Short problem: Write out the items below verbatim, from the start of the items through the line containing "tap(435, 285)", with both ends included.
## start The data
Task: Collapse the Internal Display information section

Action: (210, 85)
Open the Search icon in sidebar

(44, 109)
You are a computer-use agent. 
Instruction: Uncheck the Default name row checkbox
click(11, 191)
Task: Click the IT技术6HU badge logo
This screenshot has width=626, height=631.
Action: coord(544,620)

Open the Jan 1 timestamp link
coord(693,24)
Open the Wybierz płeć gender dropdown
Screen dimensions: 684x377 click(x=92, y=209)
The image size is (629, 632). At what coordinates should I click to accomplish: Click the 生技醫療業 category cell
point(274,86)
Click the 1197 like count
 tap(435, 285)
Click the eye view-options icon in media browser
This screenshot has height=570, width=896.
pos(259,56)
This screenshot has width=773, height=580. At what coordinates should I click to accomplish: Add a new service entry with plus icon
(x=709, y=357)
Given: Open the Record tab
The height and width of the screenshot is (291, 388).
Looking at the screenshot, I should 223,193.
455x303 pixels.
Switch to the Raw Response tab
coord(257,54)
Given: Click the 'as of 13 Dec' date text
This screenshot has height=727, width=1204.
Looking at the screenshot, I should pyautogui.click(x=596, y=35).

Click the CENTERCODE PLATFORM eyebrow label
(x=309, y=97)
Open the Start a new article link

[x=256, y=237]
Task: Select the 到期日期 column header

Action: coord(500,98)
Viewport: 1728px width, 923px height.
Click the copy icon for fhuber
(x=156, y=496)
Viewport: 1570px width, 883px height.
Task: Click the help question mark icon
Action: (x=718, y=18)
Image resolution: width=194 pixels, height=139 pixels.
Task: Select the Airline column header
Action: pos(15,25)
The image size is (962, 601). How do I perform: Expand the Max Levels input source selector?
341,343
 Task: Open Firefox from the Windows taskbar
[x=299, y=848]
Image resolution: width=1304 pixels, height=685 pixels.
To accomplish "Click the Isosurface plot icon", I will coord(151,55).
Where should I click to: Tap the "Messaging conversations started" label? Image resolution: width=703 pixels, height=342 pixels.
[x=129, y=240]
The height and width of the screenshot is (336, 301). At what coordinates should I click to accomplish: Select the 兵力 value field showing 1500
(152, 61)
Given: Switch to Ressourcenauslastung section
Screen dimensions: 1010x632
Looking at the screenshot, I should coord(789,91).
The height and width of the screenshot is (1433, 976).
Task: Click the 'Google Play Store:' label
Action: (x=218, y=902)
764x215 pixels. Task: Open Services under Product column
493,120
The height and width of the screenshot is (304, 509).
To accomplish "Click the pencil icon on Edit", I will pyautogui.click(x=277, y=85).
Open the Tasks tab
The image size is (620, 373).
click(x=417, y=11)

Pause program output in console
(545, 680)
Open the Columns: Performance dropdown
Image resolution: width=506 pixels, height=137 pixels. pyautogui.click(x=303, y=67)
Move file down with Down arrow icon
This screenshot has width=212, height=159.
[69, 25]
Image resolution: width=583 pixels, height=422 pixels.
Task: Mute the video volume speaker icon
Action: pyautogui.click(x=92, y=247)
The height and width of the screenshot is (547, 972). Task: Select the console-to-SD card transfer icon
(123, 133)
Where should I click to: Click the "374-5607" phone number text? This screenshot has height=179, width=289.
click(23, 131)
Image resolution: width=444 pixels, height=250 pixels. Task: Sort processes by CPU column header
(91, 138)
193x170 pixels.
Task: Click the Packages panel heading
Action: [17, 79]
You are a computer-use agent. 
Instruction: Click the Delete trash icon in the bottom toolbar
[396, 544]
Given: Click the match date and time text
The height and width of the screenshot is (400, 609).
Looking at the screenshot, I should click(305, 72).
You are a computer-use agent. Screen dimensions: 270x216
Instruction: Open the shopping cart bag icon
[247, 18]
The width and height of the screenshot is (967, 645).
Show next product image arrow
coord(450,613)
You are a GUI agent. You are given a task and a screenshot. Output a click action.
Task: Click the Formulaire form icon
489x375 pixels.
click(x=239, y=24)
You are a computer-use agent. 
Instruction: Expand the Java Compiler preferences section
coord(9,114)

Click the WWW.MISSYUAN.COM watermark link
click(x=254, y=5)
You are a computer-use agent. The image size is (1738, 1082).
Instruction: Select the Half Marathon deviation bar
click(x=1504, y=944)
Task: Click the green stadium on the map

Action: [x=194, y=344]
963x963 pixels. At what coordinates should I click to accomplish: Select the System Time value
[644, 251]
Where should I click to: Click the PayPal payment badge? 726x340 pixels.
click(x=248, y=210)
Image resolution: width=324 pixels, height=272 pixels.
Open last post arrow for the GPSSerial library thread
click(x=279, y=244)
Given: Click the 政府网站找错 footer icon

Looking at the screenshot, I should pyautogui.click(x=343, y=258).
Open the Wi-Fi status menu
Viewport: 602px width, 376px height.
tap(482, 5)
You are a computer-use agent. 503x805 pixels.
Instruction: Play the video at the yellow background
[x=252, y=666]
## end The data
Correct answer:
Task: Collapse the Internal Display information section

Action: (210, 85)
Open the Search icon in sidebar

(44, 109)
You are a computer-use agent. 
Instruction: Uncheck the Default name row checkbox
click(11, 191)
Task: Click the IT技术6HU badge logo
This screenshot has width=626, height=631.
Action: coord(544,620)

Open the Jan 1 timestamp link
coord(693,24)
Open the Wybierz płeć gender dropdown
Screen dimensions: 684x377 click(x=92, y=209)
The image size is (629, 632). At what coordinates should I click to accomplish: Click the 生技醫療業 category cell
point(274,86)
Click the 1197 like count
 tap(435, 285)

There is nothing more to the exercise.